**Goal of the exercise**
Could you reproduce all of the following entries exactly?

** Opening Excerpted records block **

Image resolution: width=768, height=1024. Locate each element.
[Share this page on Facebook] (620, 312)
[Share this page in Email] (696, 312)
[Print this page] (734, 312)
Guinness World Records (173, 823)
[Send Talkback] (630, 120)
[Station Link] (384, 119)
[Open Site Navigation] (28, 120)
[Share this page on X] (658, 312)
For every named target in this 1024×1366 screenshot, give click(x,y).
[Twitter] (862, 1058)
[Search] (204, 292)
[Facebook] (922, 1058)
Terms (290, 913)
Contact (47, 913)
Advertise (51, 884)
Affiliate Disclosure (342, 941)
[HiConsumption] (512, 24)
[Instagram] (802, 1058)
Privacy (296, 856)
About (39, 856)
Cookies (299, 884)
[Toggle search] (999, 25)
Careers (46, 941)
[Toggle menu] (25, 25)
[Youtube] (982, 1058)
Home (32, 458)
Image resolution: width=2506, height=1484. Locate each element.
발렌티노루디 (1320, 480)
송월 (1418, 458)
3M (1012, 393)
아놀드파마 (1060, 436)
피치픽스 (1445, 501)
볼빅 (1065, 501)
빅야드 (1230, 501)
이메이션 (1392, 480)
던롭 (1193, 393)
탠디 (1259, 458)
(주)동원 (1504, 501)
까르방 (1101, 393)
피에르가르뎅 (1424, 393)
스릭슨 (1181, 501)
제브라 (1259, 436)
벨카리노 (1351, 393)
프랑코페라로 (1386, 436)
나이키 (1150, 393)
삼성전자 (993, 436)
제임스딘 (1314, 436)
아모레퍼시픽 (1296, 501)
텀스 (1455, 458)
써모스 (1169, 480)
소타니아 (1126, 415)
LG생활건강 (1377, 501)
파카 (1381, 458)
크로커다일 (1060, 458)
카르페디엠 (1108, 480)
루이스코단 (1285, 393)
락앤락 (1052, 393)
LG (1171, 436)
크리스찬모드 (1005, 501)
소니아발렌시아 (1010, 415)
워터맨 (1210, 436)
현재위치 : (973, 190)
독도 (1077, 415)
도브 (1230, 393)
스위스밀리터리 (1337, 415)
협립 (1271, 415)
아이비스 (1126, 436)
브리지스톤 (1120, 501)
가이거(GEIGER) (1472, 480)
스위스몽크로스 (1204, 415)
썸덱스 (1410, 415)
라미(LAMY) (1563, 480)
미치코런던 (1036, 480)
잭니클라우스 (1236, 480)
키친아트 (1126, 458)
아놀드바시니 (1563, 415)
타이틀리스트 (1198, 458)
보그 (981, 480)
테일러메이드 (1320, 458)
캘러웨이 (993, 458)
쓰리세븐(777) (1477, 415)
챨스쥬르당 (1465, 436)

** Closing Excerpted records block **

**Solution to this task**
Image resolution: width=768, height=1024. Locate each element.
[Share this page on Facebook] (620, 312)
[Share this page in Email] (696, 312)
[Print this page] (734, 312)
Guinness World Records (173, 823)
[Send Talkback] (630, 120)
[Station Link] (384, 119)
[Open Site Navigation] (28, 120)
[Share this page on X] (658, 312)
For every named target in this 1024×1366 screenshot, give click(x,y).
[Twitter] (862, 1058)
[Search] (204, 292)
[Facebook] (922, 1058)
Terms (290, 913)
Contact (47, 913)
Advertise (51, 884)
Affiliate Disclosure (342, 941)
[HiConsumption] (512, 24)
[Instagram] (802, 1058)
Privacy (296, 856)
About (39, 856)
Cookies (299, 884)
[Toggle search] (999, 25)
Careers (46, 941)
[Toggle menu] (25, 25)
[Youtube] (982, 1058)
Home (32, 458)
Image resolution: width=2506, height=1484. Locate each element.
발렌티노루디 (1320, 480)
송월 (1418, 458)
3M (1012, 393)
아놀드파마 (1060, 436)
피치픽스 (1445, 501)
볼빅 (1065, 501)
빅야드 (1230, 501)
이메이션 (1392, 480)
던롭 (1193, 393)
탠디 (1259, 458)
(주)동원 (1504, 501)
까르방 (1101, 393)
피에르가르뎅 (1424, 393)
스릭슨 (1181, 501)
제브라 (1259, 436)
벨카리노 (1351, 393)
프랑코페라로 (1386, 436)
나이키 (1150, 393)
삼성전자 (993, 436)
제임스딘 (1314, 436)
아모레퍼시픽 (1296, 501)
텀스 (1455, 458)
써모스 (1169, 480)
소타니아 (1126, 415)
LG생활건강 (1377, 501)
파카 (1381, 458)
크로커다일 (1060, 458)
카르페디엠 (1108, 480)
루이스코단 (1285, 393)
락앤락 (1052, 393)
LG (1171, 436)
크리스찬모드 (1005, 501)
소니아발렌시아 (1010, 415)
워터맨 (1210, 436)
현재위치 : (973, 190)
독도 (1077, 415)
도브 (1230, 393)
스위스밀리터리 (1337, 415)
협립 (1271, 415)
아이비스 (1126, 436)
브리지스톤 (1120, 501)
가이거(GEIGER) (1472, 480)
스위스몽크로스 (1204, 415)
썸덱스 (1410, 415)
라미(LAMY) (1563, 480)
미치코런던 (1036, 480)
잭니클라우스 (1236, 480)
키친아트 (1126, 458)
아놀드바시니 (1563, 415)
타이틀리스트 (1198, 458)
보그 (981, 480)
테일러메이드 (1320, 458)
캘러웨이 (993, 458)
쓰리세븐(777) (1477, 415)
챨스쥬르당 (1465, 436)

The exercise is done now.